U.S. policy and market reset

  • Washington imposed 100% tariffs on Chinese-made EVs; industry groups urge further limits on Chinese state-backed automakers and battery firms entering the U.S.
  • After a period of heavy EV spending tied to policy incentives, U.S. makers are trimming lineups, delaying launches and reducing targets; cumulative write-downs at GM and Ford exceed $27 billion, with Stellantis adding a €22 billion hit.
  • As incentives waned, U.S. EV share slipped from 10.3% of new-vehicle sales in September to an estimated 5.2% in Q4, per Cox Automotive.

Competitive strategies

  • GM is “right-sizing to natural demand,” pushing for a level playing field via tariffs to offset Chinese subsidies, and preparing for intensified competition.
  • Ford is pivoting to smaller, simpler, more efficient EVs aimed directly at Chinese rivals, calling it a “Model T moment.”
  • U.S. startups Rivian and Lucid continue to chase profitability, emphasizing software and autonomy amid slower demand.
  • Analysts warn that if Chinese brands find ways around tariffs, the competitive threat to traditional U.S. automakers will grow, especially in a mature U.S. market where newcomers must take share from incumbents.

By the numbers

  • Big Three global share: 21.4% (2019) → 15.7% (2025 est.).
  • BYD + Geely global share: <3% → ~11.1% (2019–2025).
  • Europe: Chinese brands ~10% of new-car sales (Dec, from near zero in 2020).
  • U.S. EV share: 10.3% (September peak) → ~5.2% (Q4).

Outlook

Tariffs are slowing Chinese brands’ U.S. entry in the near term, but cost advantages and rapid product cycles underpin continued gains abroad.

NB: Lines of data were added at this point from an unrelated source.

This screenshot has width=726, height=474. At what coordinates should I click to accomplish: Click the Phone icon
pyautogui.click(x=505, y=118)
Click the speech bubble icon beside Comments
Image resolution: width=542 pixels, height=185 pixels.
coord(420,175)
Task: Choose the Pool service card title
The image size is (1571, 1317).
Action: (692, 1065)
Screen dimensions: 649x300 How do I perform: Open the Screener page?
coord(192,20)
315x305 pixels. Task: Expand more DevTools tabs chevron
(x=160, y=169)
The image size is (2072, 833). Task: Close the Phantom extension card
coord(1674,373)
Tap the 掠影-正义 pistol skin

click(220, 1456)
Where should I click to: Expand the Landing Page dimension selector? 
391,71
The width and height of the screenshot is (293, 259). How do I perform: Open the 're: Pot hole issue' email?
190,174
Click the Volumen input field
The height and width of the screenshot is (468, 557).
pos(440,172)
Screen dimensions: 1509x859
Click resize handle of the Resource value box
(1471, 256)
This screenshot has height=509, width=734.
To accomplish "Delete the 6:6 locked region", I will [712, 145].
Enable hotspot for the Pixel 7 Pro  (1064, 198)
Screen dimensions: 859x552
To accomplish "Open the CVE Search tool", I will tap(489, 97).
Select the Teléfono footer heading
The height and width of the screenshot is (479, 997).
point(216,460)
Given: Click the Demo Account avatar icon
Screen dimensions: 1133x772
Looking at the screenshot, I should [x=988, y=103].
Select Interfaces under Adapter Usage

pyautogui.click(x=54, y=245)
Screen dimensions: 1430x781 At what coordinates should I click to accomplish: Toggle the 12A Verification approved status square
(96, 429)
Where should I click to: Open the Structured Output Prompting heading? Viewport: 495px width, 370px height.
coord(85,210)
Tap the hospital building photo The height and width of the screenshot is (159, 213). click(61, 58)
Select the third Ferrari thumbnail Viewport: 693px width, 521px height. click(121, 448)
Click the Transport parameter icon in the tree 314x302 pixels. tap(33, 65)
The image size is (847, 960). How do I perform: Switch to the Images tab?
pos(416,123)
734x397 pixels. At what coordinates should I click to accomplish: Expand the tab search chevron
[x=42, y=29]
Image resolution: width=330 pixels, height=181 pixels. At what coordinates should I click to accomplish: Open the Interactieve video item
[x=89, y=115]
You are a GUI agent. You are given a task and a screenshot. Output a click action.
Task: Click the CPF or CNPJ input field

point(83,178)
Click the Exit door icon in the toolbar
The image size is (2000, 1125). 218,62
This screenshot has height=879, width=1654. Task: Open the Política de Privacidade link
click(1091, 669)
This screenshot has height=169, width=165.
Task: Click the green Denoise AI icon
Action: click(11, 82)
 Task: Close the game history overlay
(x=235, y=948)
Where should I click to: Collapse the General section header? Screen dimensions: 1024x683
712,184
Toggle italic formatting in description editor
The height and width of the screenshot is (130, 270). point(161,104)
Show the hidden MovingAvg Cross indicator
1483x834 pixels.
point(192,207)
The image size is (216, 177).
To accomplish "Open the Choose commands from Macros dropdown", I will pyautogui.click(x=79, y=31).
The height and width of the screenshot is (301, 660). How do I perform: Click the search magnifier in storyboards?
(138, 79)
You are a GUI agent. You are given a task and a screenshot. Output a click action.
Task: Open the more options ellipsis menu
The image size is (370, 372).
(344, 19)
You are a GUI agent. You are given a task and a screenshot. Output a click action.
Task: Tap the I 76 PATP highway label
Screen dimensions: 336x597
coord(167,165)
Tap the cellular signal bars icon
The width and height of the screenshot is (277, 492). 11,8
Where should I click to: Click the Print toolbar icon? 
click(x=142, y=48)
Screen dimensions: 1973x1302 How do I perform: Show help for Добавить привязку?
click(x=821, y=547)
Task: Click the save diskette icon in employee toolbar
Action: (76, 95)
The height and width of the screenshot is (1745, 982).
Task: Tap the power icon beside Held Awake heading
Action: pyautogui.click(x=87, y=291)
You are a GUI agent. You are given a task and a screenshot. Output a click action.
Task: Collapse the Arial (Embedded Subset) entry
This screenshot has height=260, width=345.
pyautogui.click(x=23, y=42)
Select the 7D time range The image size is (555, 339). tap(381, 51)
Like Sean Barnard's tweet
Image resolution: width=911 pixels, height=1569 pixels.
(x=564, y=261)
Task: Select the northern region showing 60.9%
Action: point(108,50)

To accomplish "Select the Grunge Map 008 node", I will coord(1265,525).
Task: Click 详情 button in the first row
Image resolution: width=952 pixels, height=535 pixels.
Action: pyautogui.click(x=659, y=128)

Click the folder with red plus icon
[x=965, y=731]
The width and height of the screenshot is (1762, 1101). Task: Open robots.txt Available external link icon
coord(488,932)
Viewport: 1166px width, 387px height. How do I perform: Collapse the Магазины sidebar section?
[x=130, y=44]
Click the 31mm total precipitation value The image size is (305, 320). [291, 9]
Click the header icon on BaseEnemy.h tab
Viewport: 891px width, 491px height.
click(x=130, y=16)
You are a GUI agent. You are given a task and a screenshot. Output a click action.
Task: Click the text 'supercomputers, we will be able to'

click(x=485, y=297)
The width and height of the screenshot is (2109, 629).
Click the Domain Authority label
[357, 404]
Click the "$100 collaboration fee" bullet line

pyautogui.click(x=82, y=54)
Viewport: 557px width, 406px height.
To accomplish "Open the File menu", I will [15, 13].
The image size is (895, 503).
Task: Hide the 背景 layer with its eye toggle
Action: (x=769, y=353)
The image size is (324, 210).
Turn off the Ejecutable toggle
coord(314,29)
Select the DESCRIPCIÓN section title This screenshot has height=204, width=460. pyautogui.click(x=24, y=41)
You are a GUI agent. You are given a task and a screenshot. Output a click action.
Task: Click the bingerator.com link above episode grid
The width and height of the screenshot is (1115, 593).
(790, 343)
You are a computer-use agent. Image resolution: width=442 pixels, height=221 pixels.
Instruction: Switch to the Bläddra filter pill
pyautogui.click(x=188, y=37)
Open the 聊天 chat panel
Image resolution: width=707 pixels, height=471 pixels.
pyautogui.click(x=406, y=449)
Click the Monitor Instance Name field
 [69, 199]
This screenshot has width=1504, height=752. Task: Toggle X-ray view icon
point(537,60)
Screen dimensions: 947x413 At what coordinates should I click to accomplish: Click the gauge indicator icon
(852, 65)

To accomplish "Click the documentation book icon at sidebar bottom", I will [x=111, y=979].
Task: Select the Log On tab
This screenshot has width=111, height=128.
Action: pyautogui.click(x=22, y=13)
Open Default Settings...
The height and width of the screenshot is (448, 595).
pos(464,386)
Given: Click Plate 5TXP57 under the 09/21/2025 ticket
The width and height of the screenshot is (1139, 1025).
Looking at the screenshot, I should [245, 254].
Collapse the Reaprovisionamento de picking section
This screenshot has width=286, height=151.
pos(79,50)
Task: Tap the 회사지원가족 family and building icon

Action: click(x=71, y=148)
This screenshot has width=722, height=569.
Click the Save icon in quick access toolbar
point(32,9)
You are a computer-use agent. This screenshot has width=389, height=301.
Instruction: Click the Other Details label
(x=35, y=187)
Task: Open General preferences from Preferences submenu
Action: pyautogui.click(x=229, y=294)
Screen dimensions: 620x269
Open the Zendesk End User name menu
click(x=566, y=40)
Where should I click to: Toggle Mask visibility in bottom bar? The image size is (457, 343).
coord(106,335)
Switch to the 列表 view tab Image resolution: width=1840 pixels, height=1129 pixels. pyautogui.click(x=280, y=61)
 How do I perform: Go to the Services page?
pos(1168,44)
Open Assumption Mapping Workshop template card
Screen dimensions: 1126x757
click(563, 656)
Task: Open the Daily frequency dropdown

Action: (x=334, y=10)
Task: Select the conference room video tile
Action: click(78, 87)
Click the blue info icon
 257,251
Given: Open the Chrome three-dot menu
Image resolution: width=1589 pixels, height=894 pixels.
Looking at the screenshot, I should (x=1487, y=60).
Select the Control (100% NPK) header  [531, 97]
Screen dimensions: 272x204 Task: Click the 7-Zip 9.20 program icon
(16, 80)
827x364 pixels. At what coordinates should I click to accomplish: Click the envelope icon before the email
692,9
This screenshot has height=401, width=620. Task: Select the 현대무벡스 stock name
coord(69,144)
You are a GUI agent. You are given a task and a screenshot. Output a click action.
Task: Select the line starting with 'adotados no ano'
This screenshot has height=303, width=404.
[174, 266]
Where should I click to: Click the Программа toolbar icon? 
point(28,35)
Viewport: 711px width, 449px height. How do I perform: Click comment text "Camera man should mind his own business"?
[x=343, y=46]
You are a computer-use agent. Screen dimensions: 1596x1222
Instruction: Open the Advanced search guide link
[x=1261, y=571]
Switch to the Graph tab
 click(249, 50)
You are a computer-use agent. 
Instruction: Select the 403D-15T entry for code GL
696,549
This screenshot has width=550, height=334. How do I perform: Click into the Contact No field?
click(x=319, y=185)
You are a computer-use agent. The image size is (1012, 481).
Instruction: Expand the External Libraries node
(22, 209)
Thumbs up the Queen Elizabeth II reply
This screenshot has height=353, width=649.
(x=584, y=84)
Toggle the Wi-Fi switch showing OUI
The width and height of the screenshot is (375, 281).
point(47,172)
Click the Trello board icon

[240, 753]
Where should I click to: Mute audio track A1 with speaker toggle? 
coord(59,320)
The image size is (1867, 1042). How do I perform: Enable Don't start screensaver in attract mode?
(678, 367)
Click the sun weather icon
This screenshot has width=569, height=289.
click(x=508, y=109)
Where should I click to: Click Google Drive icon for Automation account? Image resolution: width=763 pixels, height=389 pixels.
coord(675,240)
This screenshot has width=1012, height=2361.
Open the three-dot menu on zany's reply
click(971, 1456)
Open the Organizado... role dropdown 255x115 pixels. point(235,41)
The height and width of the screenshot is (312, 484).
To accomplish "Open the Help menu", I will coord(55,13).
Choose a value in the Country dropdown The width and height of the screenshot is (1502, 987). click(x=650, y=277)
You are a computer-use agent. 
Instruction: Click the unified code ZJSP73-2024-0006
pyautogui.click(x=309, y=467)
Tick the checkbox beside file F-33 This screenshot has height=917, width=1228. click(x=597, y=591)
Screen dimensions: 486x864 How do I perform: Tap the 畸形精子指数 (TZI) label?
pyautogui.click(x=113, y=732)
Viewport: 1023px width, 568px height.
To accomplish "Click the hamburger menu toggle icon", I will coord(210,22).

In a flat U.S. market, any successful Chinese entry would likely come at the expense of existing brands. Execution on cost, product-market fit and policy will determine whether U.S. automakers can defend share as Chinese EV makers press forward.

Note on an unverified claim

The article includes a claim that Elon Musk combined his artificial intelligence company with SpaceX in what it calls the biggest merger in history. This claim is unverified by reliable public reporting and should be treated with caution.